DOI has 70,000 employees in 8 technical bureaus:
- National Park Service
- U.S. Fish and Wildlife Service
- Bureau of Land Management (multiple-use lands)
- Bureau of Reclamation (water resources)
- Office of Surface Mining, Reclamation and Enforcement
- Bureau of Ocean Energy Management
- Bureau of Safety and Environmental Enforcement
- U.S. Geological Survey
- Bureau of Indian Affairs
Unique Strengths of the DOI-ITAP Program
DOI-ITAP fosters direct, sustained government-to-government professional exchanges between U.S. natural resource managers and their government counterparts in other countries.
DOI specialists have a depth of applied technical expertise, domestic and international experience, and relevant language skills. DOI-ITAP is able to field interdisciplinary teams from multiple bureaus.
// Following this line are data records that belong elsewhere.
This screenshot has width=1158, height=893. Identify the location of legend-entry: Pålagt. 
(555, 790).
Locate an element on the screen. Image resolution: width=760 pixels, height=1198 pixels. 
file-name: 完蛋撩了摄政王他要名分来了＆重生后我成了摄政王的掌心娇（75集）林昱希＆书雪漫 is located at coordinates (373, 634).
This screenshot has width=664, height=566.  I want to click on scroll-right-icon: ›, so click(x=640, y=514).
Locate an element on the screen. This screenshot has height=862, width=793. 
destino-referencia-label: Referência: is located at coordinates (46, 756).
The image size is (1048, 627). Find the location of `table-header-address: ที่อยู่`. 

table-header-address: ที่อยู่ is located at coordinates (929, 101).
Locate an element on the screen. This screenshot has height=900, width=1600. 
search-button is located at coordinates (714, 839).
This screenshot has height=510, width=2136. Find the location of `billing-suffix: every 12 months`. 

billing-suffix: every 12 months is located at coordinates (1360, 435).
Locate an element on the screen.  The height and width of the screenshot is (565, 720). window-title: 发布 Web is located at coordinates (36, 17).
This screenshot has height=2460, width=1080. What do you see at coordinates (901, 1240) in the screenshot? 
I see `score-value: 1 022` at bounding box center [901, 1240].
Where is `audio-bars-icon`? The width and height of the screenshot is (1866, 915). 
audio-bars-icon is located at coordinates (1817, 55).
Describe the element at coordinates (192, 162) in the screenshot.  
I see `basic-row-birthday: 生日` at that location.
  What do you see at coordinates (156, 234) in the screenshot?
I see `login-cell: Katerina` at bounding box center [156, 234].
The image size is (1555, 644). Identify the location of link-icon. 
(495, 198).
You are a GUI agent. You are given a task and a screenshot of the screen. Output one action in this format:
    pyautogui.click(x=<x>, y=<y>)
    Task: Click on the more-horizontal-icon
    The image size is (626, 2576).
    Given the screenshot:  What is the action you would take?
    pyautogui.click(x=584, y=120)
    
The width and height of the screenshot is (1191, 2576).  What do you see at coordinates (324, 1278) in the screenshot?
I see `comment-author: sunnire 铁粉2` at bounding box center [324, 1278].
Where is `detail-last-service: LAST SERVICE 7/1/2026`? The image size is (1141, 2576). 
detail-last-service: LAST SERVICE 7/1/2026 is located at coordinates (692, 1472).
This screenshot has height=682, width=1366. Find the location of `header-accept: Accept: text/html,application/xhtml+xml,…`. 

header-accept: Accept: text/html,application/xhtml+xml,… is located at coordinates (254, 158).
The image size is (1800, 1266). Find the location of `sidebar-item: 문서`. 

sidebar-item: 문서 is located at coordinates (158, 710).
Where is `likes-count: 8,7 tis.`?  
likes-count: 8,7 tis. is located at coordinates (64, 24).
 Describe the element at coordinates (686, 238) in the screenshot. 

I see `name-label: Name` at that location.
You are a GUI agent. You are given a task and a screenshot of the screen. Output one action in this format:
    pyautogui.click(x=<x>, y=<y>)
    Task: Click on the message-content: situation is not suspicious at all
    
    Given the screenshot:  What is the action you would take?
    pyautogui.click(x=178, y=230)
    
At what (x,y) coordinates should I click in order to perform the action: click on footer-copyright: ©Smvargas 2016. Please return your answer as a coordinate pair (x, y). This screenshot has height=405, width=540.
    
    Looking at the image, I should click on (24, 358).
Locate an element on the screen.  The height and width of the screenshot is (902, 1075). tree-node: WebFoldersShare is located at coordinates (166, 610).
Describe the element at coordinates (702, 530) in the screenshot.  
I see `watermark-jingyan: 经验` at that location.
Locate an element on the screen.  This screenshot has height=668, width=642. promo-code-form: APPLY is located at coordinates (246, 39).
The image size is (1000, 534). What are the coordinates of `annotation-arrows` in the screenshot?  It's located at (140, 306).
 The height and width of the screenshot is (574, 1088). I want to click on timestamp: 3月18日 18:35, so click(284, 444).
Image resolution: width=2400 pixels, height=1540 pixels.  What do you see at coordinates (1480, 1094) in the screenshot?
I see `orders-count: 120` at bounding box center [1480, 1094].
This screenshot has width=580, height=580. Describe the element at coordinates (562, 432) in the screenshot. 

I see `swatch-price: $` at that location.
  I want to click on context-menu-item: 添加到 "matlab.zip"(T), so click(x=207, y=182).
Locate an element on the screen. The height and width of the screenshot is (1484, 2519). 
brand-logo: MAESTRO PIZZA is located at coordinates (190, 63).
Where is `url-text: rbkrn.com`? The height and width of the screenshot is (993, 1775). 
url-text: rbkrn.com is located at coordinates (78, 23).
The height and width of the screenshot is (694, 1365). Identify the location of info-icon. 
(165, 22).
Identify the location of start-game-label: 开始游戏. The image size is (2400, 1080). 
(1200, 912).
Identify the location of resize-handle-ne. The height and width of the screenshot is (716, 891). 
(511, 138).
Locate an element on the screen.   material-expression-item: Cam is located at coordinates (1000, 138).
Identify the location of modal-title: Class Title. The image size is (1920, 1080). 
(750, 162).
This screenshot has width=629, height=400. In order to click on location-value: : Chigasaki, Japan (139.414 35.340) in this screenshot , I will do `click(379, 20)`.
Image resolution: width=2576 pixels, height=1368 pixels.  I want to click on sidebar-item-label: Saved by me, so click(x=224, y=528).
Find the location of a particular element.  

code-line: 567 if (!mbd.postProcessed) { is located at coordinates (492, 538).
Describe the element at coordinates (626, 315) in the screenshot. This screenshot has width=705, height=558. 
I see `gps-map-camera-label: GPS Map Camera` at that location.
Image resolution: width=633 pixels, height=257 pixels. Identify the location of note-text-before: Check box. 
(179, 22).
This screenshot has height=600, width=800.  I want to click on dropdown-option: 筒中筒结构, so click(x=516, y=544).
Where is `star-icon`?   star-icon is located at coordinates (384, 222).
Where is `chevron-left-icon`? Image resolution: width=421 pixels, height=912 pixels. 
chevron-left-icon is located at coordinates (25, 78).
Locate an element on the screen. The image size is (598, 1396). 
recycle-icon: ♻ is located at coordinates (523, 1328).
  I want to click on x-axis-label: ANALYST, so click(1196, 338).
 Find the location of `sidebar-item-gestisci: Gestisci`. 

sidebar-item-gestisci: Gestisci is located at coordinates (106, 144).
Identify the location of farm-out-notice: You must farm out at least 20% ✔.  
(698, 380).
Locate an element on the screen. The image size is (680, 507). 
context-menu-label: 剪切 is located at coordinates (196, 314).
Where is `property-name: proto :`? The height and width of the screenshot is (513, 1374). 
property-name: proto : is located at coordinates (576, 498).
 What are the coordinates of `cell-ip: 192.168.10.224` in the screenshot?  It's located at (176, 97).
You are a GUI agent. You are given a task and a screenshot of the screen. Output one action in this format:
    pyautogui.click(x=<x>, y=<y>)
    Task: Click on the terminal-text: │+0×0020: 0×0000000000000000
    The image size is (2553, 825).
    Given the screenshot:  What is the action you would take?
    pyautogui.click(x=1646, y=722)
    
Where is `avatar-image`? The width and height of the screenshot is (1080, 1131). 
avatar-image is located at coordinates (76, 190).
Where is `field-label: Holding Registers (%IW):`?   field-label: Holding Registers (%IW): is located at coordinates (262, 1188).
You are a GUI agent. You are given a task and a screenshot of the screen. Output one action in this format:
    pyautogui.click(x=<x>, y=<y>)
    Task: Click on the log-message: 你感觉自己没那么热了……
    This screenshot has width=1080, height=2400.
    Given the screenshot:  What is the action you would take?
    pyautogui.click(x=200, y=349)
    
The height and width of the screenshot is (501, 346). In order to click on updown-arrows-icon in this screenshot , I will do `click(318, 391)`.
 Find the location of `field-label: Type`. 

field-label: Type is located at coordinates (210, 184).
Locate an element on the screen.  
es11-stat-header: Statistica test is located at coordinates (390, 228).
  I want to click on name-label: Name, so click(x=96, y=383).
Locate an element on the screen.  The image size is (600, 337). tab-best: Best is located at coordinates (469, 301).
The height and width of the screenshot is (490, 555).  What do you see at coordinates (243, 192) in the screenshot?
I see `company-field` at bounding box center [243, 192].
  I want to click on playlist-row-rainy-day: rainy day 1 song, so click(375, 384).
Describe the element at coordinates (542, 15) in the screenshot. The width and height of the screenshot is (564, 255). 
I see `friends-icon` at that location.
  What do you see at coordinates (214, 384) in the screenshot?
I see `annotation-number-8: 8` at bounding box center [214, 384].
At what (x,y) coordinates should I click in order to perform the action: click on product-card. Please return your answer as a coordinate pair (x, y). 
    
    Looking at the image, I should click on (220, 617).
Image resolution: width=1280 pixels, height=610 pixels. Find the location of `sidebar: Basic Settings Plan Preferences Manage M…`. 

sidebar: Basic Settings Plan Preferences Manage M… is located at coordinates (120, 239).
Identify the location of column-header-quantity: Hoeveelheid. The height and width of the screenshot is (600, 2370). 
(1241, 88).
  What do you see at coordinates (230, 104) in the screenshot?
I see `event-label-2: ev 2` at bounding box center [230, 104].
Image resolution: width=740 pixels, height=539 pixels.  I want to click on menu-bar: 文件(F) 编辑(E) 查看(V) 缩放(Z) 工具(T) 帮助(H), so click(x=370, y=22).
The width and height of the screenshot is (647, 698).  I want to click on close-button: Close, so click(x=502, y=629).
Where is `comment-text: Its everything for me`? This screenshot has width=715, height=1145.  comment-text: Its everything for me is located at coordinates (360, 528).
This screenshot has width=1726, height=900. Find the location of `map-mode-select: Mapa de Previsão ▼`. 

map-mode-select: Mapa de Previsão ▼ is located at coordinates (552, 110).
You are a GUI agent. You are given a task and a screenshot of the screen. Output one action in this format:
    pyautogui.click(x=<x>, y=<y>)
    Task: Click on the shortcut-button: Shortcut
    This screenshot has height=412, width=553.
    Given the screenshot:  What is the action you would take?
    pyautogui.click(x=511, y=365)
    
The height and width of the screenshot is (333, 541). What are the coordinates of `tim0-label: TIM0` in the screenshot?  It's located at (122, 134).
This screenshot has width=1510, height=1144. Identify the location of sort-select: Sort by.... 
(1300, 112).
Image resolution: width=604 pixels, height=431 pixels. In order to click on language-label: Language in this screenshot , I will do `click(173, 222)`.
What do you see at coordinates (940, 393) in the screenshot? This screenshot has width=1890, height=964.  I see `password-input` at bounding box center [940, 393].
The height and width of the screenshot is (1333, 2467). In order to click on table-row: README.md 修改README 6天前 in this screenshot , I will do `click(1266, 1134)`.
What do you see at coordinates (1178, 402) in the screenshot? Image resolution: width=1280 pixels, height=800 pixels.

DOI-ITAP partners with local and international NGOs, as well as private contractors, lending unique government-to-government expertise to technical assistance projects while leveraging resources.
Working with DOI-ITAP saves donor dollars. DOI-ITAP typically covers the salaries and benefits of all short-term technical experts, as well as the salaries and benefits of selected managerial, administrative, and technical staff, while donor funds cover the costs of travel and per diem of DOI technical staff, equipment, and planning and coordination. For every one dollar of investment in donor funds, DOI contributes approximately two dollars in support of DOI-ITAP projects.